◆ Task goal
Write the next part of the US gun deaths notebook below, starting right after its last line.

◆ Text
..........
## Exploring US Gun Deaths

In this project, I will be exploring gun deaths in the US. The data was taken from the [FiveThirtyEight GitHub](https://github.com/fivethirtyeight/guns-data) and was utilised for their [Gun Deaths in America project](https://fivethirtyeight.com/features/gun-deaths/). The data is a cleaned version of the gun-deaths dataset for 2012-2014 from the CDC. 


### Opening the data

In [1]:
#Data will read as a list of lists
#Each inner list is a single row in the csv file
import csv
with open('guns.csv','r') as f:
    file=csv.reader(f)
    data=list(file)
print(data[:5])
..........
◆ Provided records
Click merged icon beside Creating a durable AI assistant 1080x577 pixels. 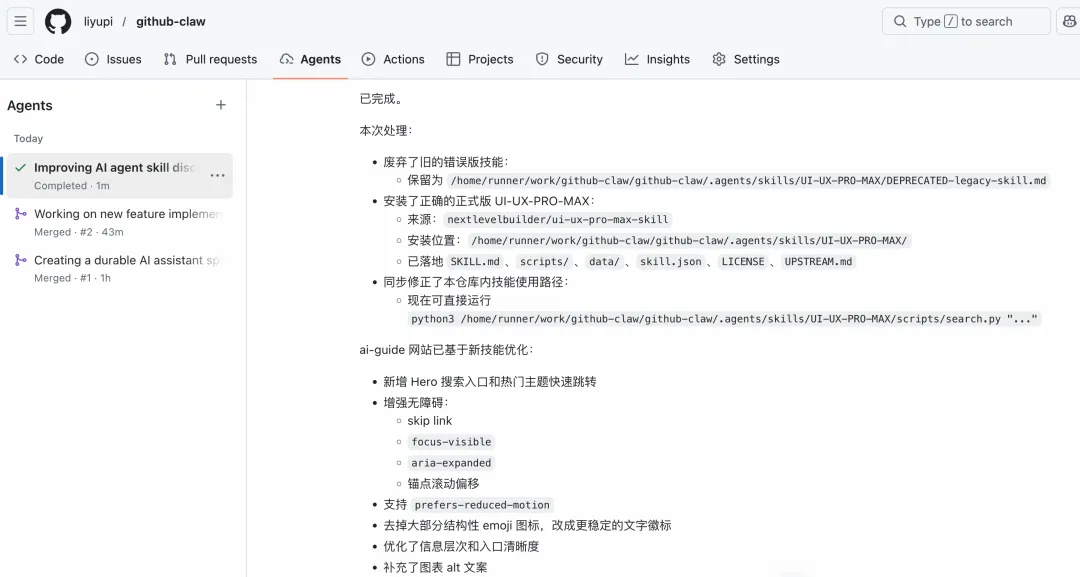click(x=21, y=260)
..........
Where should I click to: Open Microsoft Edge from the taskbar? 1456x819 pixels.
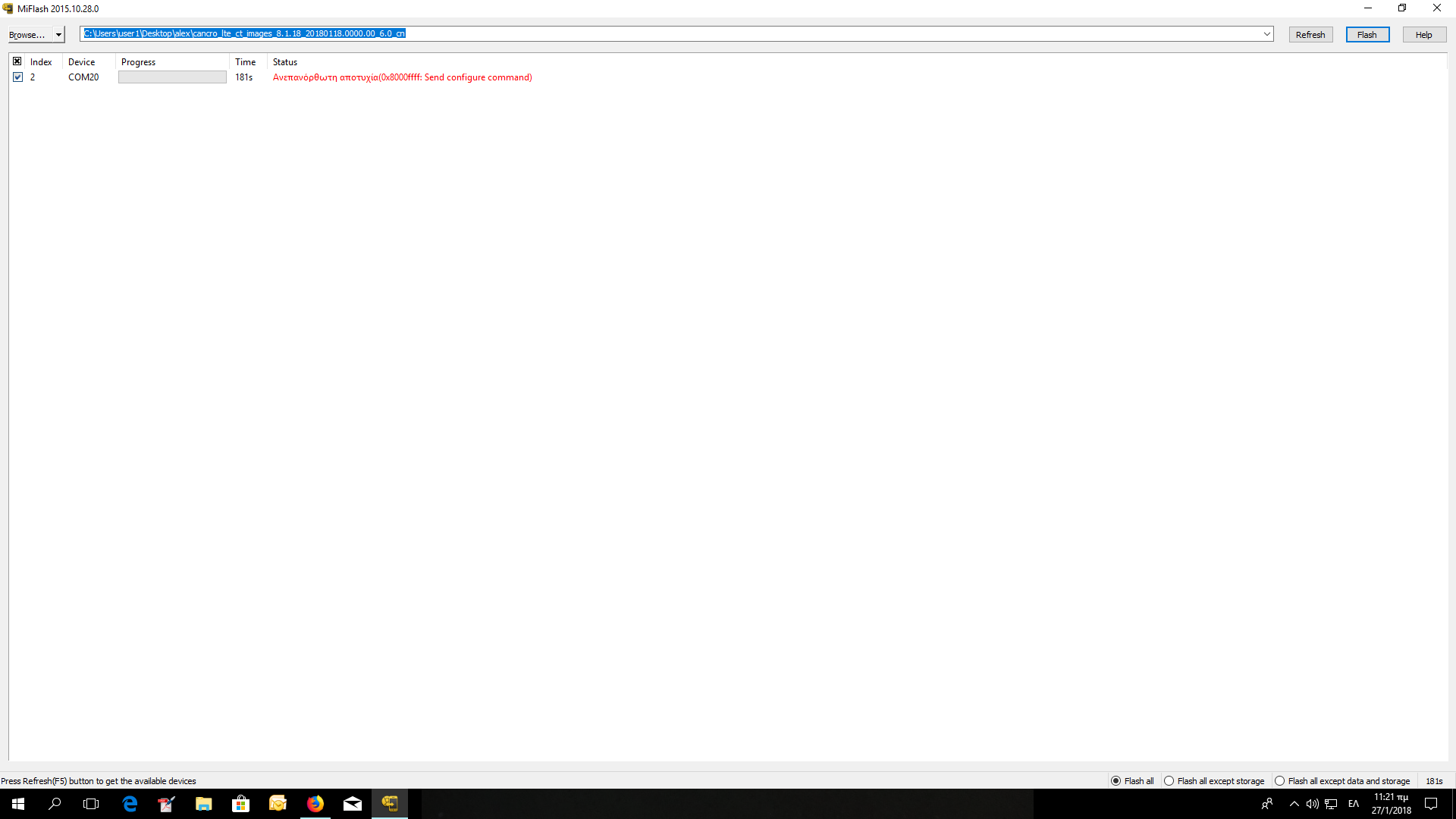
..........
◆ Written response
[['', 'year', 'month', 'intent', 'police', 'sex', 'age', 'race', 'hispanic', 'place', 'education'], ['1', '2012', '01', 'Suicide', '0', 'M', '34', 'Asian/Pacific Islander', '100', 'Home', '4'], ['2', '2012', '01', 'Suicide', '0', 'F', '21', 'White', '100', 'Street', '3'], ['3', '2012', '01', 'Suicide', '0', 'M', '60', 'White', '100', 'Other specified', '4'], ['4', '2012', '02', 'Suicide', '0', 'M', '64', 'White', '100', 'Home', '4']]


### Separating headers from the data

In [2]:
#headers are contained in only the first list 
headers=data[:1]
#data is contained in the remaining lists
data=data[1:]
print (headers)
print(data[:5])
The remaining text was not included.